[Extracted data entries]

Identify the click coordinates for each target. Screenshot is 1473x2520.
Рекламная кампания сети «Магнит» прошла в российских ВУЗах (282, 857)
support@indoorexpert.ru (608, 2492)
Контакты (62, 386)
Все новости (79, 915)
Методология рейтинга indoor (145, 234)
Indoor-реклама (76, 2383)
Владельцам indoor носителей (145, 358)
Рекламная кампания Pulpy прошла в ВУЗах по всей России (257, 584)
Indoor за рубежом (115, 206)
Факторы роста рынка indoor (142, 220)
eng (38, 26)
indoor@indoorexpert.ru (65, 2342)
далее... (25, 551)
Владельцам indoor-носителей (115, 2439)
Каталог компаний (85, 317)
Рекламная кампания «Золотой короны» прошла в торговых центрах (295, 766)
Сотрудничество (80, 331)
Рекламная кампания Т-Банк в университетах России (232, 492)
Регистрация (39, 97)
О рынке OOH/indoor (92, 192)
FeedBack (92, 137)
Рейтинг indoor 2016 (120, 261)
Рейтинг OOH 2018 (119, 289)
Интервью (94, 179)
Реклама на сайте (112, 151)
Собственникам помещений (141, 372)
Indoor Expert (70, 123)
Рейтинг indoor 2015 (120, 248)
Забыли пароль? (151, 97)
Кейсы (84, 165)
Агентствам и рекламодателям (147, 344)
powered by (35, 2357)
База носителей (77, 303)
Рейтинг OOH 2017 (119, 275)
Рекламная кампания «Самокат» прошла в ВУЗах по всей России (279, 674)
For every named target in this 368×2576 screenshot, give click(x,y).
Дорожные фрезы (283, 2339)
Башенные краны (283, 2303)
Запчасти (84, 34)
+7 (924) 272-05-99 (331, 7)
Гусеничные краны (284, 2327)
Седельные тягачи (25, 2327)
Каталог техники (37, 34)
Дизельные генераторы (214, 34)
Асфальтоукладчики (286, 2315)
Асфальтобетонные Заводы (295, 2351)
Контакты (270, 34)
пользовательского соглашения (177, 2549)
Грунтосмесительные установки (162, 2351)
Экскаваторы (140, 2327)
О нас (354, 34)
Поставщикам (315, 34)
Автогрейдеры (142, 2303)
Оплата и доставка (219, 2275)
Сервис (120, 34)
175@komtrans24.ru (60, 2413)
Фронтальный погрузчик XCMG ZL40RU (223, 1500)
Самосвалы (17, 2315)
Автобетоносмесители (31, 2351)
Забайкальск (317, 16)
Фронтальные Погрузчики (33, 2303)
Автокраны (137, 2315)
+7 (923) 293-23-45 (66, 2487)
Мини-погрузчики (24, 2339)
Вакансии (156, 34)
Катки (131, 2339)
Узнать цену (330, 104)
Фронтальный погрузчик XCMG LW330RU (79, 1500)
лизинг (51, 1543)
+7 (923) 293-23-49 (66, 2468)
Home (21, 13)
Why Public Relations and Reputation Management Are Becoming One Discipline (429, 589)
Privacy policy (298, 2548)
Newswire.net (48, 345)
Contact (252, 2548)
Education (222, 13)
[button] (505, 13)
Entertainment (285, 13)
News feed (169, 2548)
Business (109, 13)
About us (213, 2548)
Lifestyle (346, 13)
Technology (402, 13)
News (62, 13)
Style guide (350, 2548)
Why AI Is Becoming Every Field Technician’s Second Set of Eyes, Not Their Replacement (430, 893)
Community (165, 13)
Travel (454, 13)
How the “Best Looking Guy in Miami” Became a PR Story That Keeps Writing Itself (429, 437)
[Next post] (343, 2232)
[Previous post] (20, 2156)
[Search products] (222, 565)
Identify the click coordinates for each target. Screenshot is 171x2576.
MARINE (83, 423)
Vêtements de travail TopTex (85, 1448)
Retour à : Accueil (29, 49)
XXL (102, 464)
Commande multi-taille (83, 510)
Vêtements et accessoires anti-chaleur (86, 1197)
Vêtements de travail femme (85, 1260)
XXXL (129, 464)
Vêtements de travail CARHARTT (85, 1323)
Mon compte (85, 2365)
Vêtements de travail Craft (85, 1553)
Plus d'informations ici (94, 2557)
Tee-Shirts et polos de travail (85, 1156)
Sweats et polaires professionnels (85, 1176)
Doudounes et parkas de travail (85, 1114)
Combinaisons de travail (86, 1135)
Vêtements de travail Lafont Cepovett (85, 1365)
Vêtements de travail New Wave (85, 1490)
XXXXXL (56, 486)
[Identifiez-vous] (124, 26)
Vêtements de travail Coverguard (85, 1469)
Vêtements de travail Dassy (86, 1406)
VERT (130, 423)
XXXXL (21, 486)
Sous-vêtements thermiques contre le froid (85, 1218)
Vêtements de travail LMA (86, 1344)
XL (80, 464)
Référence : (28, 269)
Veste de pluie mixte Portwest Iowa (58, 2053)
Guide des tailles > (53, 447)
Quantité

ASSIGNMENT:
From the entries above, extract only the lines running from the one containing "272-05-99 (331, 7)" through the one containing "Doudounes et parkas de travail (85, 1114)", inclusive.

EXPECTED ANSWER:
+7 (924) 272-05-99 (331, 7)
Гусеничные краны (284, 2327)
Седельные тягачи (25, 2327)
Каталог техники (37, 34)
Дизельные генераторы (214, 34)
Асфальтоукладчики (286, 2315)
Асфальтобетонные Заводы (295, 2351)
Контакты (270, 34)
пользовательского соглашения (177, 2549)
Грунтосмесительные установки (162, 2351)
Экскаваторы (140, 2327)
О нас (354, 34)
Поставщикам (315, 34)
Автогрейдеры (142, 2303)
Оплата и доставка (219, 2275)
Сервис (120, 34)
175@komtrans24.ru (60, 2413)
Фронтальный погрузчик XCMG ZL40RU (223, 1500)
Самосвалы (17, 2315)
Автобетоносмесители (31, 2351)
Забайкальск (317, 16)
Фронтальные Погрузчики (33, 2303)
Автокраны (137, 2315)
+7 (923) 293-23-45 (66, 2487)
Мини-погрузчики (24, 2339)
Вакансии (156, 34)
Катки (131, 2339)
Узнать цену (330, 104)
Фронтальный погрузчик XCMG LW330RU (79, 1500)
лизинг (51, 1543)
+7 (923) 293-23-49 (66, 2468)
Home (21, 13)
Why Public Relations and Reputation Management Are Becoming One Discipline (429, 589)
Privacy policy (298, 2548)
Newswire.net (48, 345)
Contact (252, 2548)
Education (222, 13)
[button] (505, 13)
Entertainment (285, 13)
News feed (169, 2548)
Business (109, 13)
About us (213, 2548)
Lifestyle (346, 13)
Technology (402, 13)
News (62, 13)
Style guide (350, 2548)
Why AI Is Becoming Every Field Technician’s Second Set of Eyes, Not Their Replacement (430, 893)
Community (165, 13)
Travel (454, 13)
How the “Best Looking Guy in Miami” Became a PR Story That Keeps Writing Itself (429, 437)
[Next post] (343, 2232)
[Previous post] (20, 2156)
[Search products] (222, 565)
Identify the click coordinates for each target. Screenshot is 171x2576.
MARINE (83, 423)
Vêtements de travail TopTex (85, 1448)
Retour à : Accueil (29, 49)
XXL (102, 464)
Commande multi-taille (83, 510)
Vêtements et accessoires anti-chaleur (86, 1197)
Vêtements de travail femme (85, 1260)
XXXL (129, 464)
Vêtements de travail CARHARTT (85, 1323)
Mon compte (85, 2365)
Vêtements de travail Craft (85, 1553)
Plus d'informations ici (94, 2557)
Tee-Shirts et polos de travail (85, 1156)
Sweats et polaires professionnels (85, 1176)
Doudounes et parkas de travail (85, 1114)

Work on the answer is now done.